The book was inspired by the tragic case of Sandra Bland, a Black woman arrested after being pulled over for a broken taillight; she later committed suicide while in jail. Mr. Gladwell unpacks the interaction that was caught on video, demonstrating how the tone and substance of the officer’s words escalated the situation unnecessarily. This led to Bland becoming agitated and being arrested.
This interaction shows officers must have the disposition and training to communicate in a way that does not turn a routine stop into a disaster.
A theme of Mr. Gladwell’s book is that it is costly to assume the worst about people you meet for the first time. Such distrust increases the friction or transaction costs for both parties. In business, this translates into lost opportunities for making a sale or deal. Could anyone imagine trying to independently verify the accuracy of every label on a product before making a purchase?
In justice system encounters, communications in which there is not underlying trust can contribute to graver consequences than wasted time or a lost sale. This can take the form of an arrest that goes off the rails or the 150,000 cases every year in which a person on community supervision is revoked to prison for violating conditions, though not charged with a new offense.
Both people interacting for the first time can allay fears in their counterpart, contributing to actions based on vigilance but not mistrust. A driver who is pulled over is not legally required to share information beyond identifying themselves, but might bear in mind that an officer who never met them will act based partly on their initial observations absent the time to fully investigate their background in the same way as reading all the ingredients in a product.
Just as there is value in an officer often giving a stranger a heads up on their next move, the driver can signpost by saying “do you mind if I reach into the glove compartment to get my proof of insurance” or volunteer information to explain anything that could seem suspicious.
Not all interactions with authority figures are with strangers. When it comes to probation where the same officer and individual meet regularly, many agencies have implemented evidence-based practices such as motivational interviewing.
Instead of a conversation limited to written questions such as whether the person being supervised is still at the same address, the probation officer should ask questions that inspire motivation.
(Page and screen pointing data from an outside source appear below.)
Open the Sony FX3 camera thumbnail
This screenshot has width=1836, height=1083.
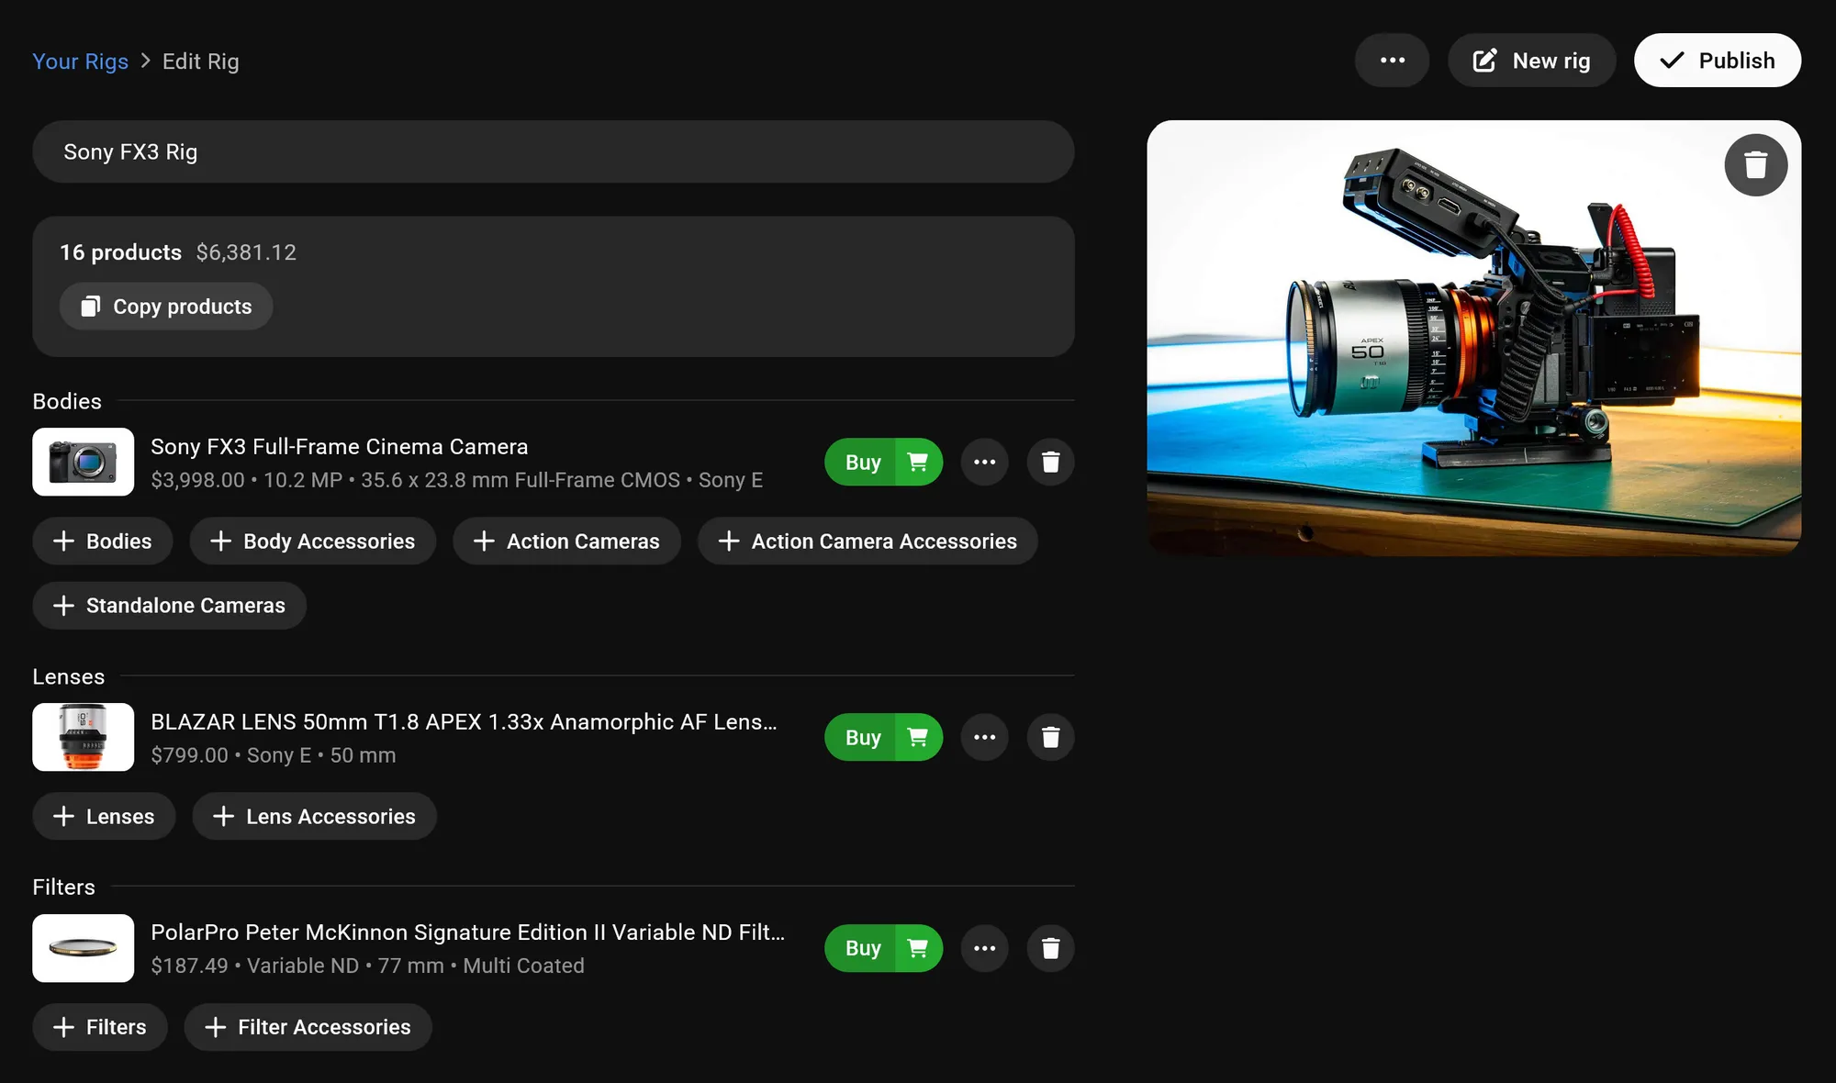[83, 462]
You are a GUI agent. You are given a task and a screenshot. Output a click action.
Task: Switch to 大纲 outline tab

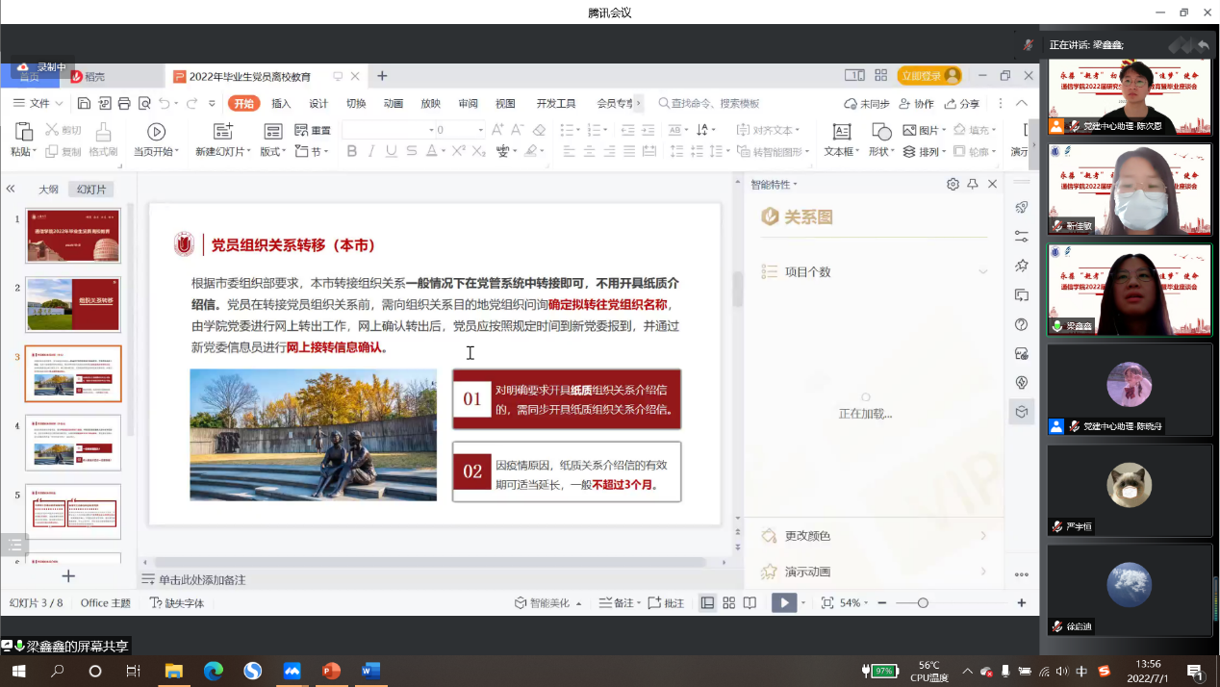click(48, 190)
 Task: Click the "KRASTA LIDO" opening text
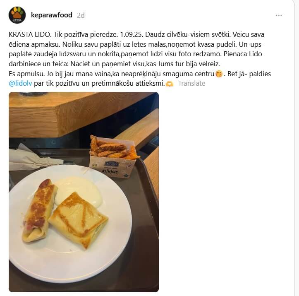coord(30,34)
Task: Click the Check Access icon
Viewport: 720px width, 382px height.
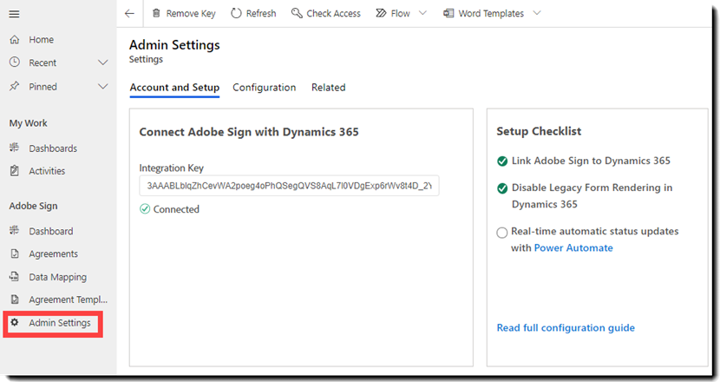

These include: How can I help you with ___? Help me understand ___?” These inquiries recognize the person’s dignity and elicit areas of weakness as well as strengths that can be built on. Research has found motivational interviewing both reduces recidivism and increases the odds of positive outcomes such as employment.
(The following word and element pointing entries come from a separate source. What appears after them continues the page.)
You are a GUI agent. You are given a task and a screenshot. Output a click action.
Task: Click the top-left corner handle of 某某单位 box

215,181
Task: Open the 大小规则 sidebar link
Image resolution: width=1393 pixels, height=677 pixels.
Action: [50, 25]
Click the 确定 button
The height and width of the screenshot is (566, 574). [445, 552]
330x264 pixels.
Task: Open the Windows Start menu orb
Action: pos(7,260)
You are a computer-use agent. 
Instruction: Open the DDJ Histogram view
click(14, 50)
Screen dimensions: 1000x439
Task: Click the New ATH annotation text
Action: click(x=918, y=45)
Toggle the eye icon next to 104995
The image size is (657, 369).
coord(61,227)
Similarly, a study found that when police officers were trained to incorporate procedural justice in their communications, general complaints and excessive use of force incidents decreased. Through the training, officers learned to “provide opportunities for civilians to state and explain their case before making a decision, apply consistent and explicable rules-based decision-making, treat civilians with dignity and respect their status as community members … .” While no one enjoys being arrested or penalized, there is value to processes that instill legitimacy in that individual and the community.
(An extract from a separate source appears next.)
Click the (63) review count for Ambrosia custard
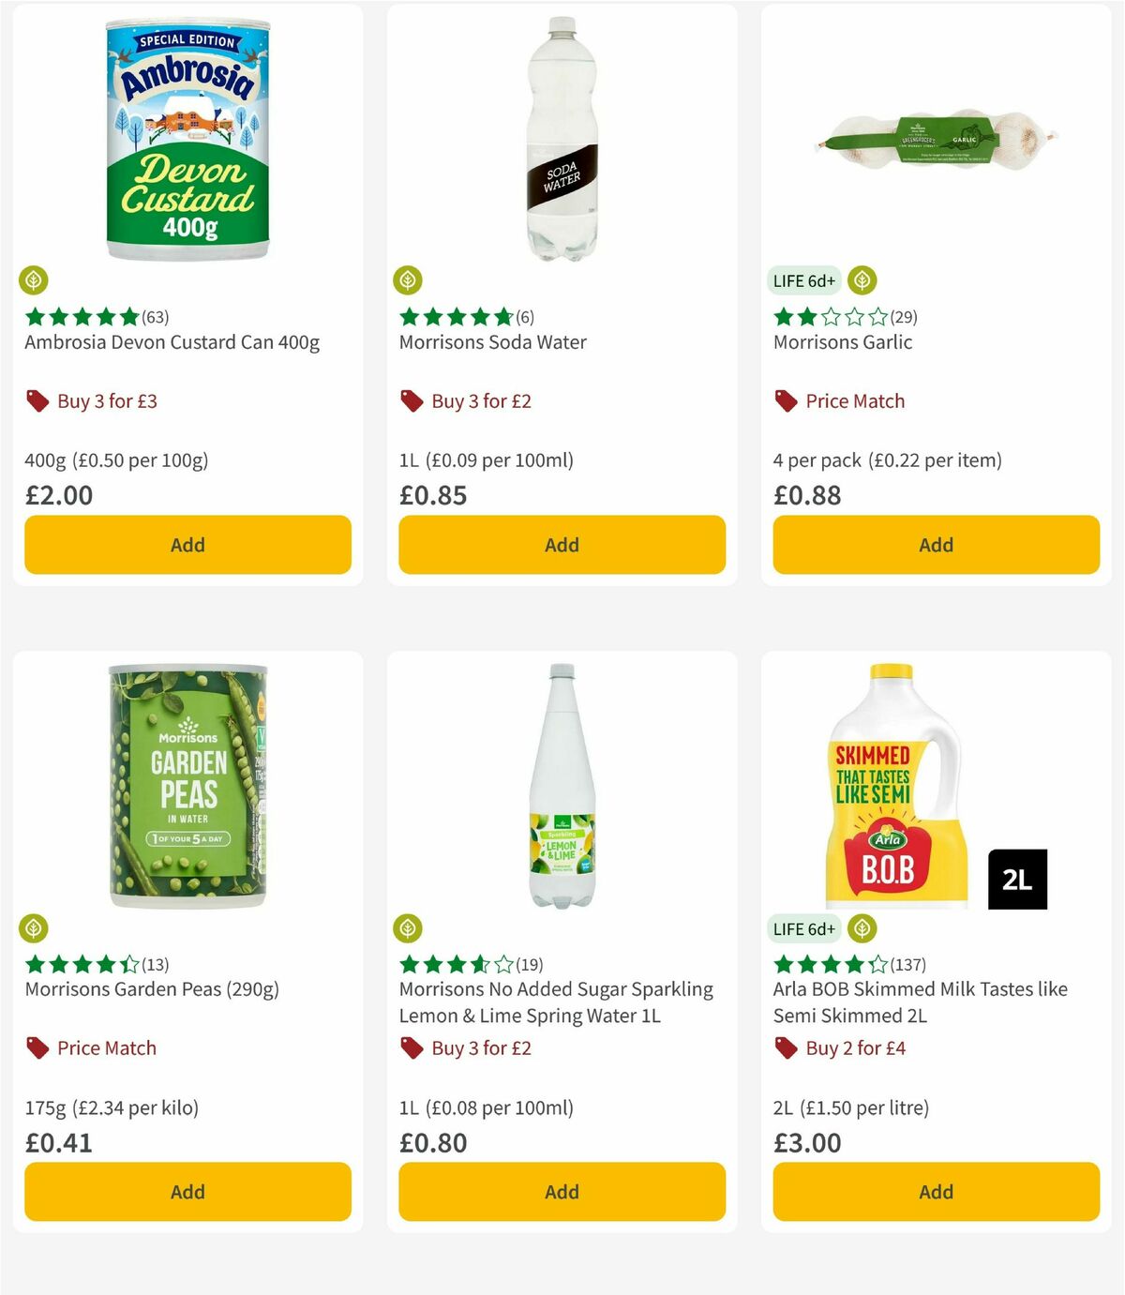Image resolution: width=1125 pixels, height=1295 pixels. click(156, 317)
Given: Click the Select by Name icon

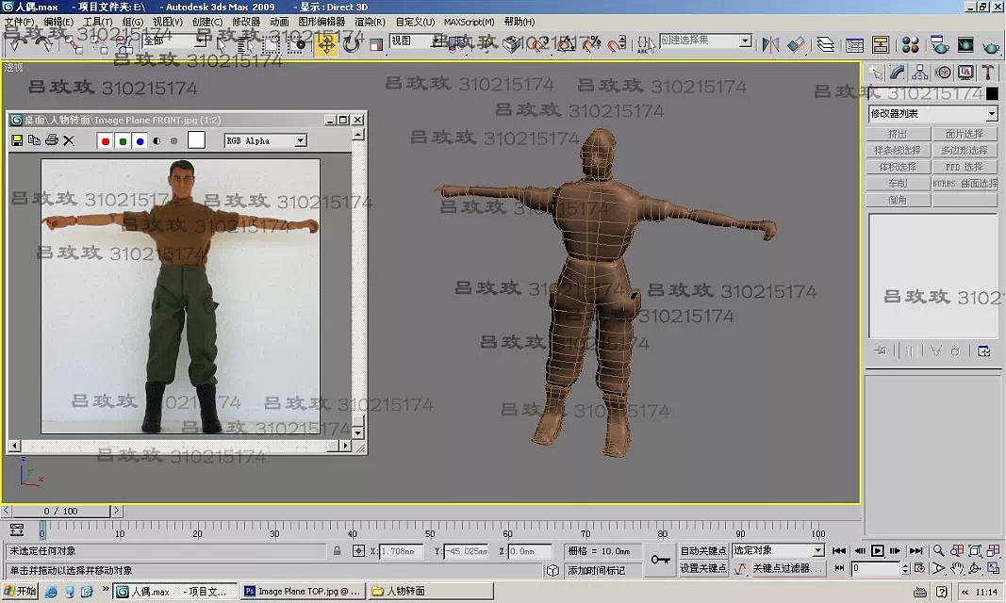Looking at the screenshot, I should 242,44.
Speaking down to someone over whom authority is being exercised can, due to a skills deficit, eclipse the fundamental truth that all people are of equal worth and thus entitled to dignity. Yet, the solution is not to abolish authority roles, as without police we would be in a Hobbesian state of nature where might makes right and without probation more people would be sentenced to prison.
Regrettably, there will always be emergencies that limit communication opportunities and encounters that were doomed from the start where force is the only option. But agencies can maximize positive outcomes by ensuring their personnel were better equipped to communicate with those over whom they exercise authority.